I'm not bashing god or God or whatever. I'm just saying... deeds, not words.

BELIEVING IS NOT ENOUGH. IT STILL ISN'T ENOUGH. AND IT NEVER HAS BEEN, EVER.
the bible has been twisted over the centuries to serve the lazy and selfish nature of man-kind. I don't blame god, i blame humans.

bcrdukes 01-29-2010 12:56 AM

Quote:

Originally Posted by El Bastardo (Post 6781226)
She tells me that I’m everything she looks for in a man except ...

There should be no "except." It almost feels as if she's imposing an ultimatum. Religion is her life and she already doesn't see you in a part of hers.

K3604 02-16-2010 03:17 PM

As long as you both love each other then I don't see anything wrong..

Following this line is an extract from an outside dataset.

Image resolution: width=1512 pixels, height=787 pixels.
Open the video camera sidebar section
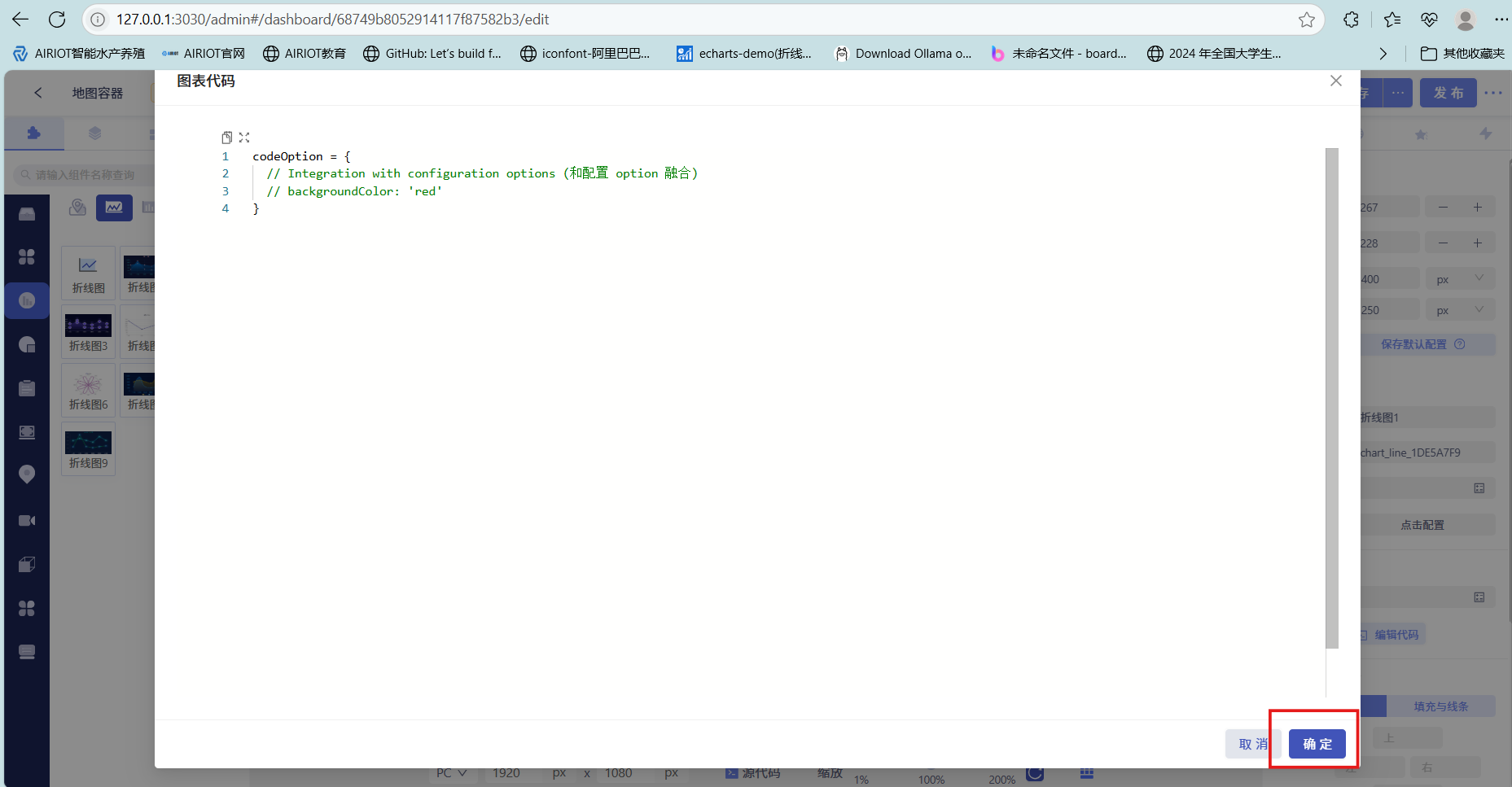pyautogui.click(x=27, y=521)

votrechien 02-16-2010 10:45 PM

I was in love with a girl for nearly 3 years and we ultimately made the mature and extremely hard decision to end it because of religious incompatibilities which mostly conflicted with the families (the religion wasn't Christianity which tends to be a little more accepting).

There are no two ways about it: two people who are madly in love but share completely different views when it comes to one another's religion can not work.

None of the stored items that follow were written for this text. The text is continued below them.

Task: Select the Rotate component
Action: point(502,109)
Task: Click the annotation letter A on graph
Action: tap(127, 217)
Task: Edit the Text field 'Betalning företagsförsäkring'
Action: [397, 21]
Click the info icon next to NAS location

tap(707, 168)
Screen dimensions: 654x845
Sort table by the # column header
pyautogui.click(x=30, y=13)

This doesn't mean you have to be a Jesus-Bumper-Stickering Neo-Christian. Christianity is not truly about Jesus, it is about a community of people sharing a similar outlook on morality and purpose. Some of the things Christians do are completely bizarre, but overall, there's a lot of value in a lot of their things.

Even if you don't believe confessing your sins to a priest will bring you to heaven, can you see the merit in your own personal development of acknowledging your shortcomings?

Even if you don't agree with going to Church every Sunday merely because the Bible dictates it, can you understand the value in having strong community ties and a sense of belonging that you express every Sunday?

Even if you don't believe Jesus was God's son and the mesiah, can you understand he was an inspirational figure nevertheless who was little different from Ghandi or Martin Luther King?

If you can find the value of your girlfriend's religion you can make it work. If you can't, then the outlook may not be so rosy.

6793026 02-17-2010 01:46 PM

hm... I'll chime in. I dated a girl she was Christian and she didn't want to date me but I went to church because I wanted to learn about who this Jesus was. Anyhoo, i got converted and I'm a Christian because I truly want to.

Seriously, just cause the significant other is not Christian, it's not the end of the world. If they want to believe in it, he will. Don't fake it, but if you are Christian, don't give up either.

There are things which might come up as a religious issue such as "tithing 10% of income as a Christian, eating meat when your husband is a Buddhist or eating pork when your wife is Brown" Long story short, it's all about respect and compromising.

TekDragon 02-17-2010 02:06 PM

Just my two cents here, and just so you know where I'm coming from, I am an atheist. My wife is Agnostic. Similar religious practices, but different beliefs, not such a big deal in our case. We lucked out.

For your situation, it's a hard sell. The whole religion thing is only a big deal if she decides to make it a big deal. if she does love you, the two of you will learn to compromise and make this work. I fail to see how this could be different from a normal person trying to marry a vegan. Different views on something in life that the two have to come to terms with together.

The way you write this, you make it sound like she doesn't believe a non Catholic/Christian could be a role model. There's also the fact that having the kids raised religious means they'll stay religious.

I don't have much to add really, on top of what everyone else has said, but I leave you with this: Do you two have to end it now just because there *may* be problems in the future? Also, how deep rooted in her beliefs is she? No sex before marriage kind of deep, or just observe lent and go to church every Sunday deep?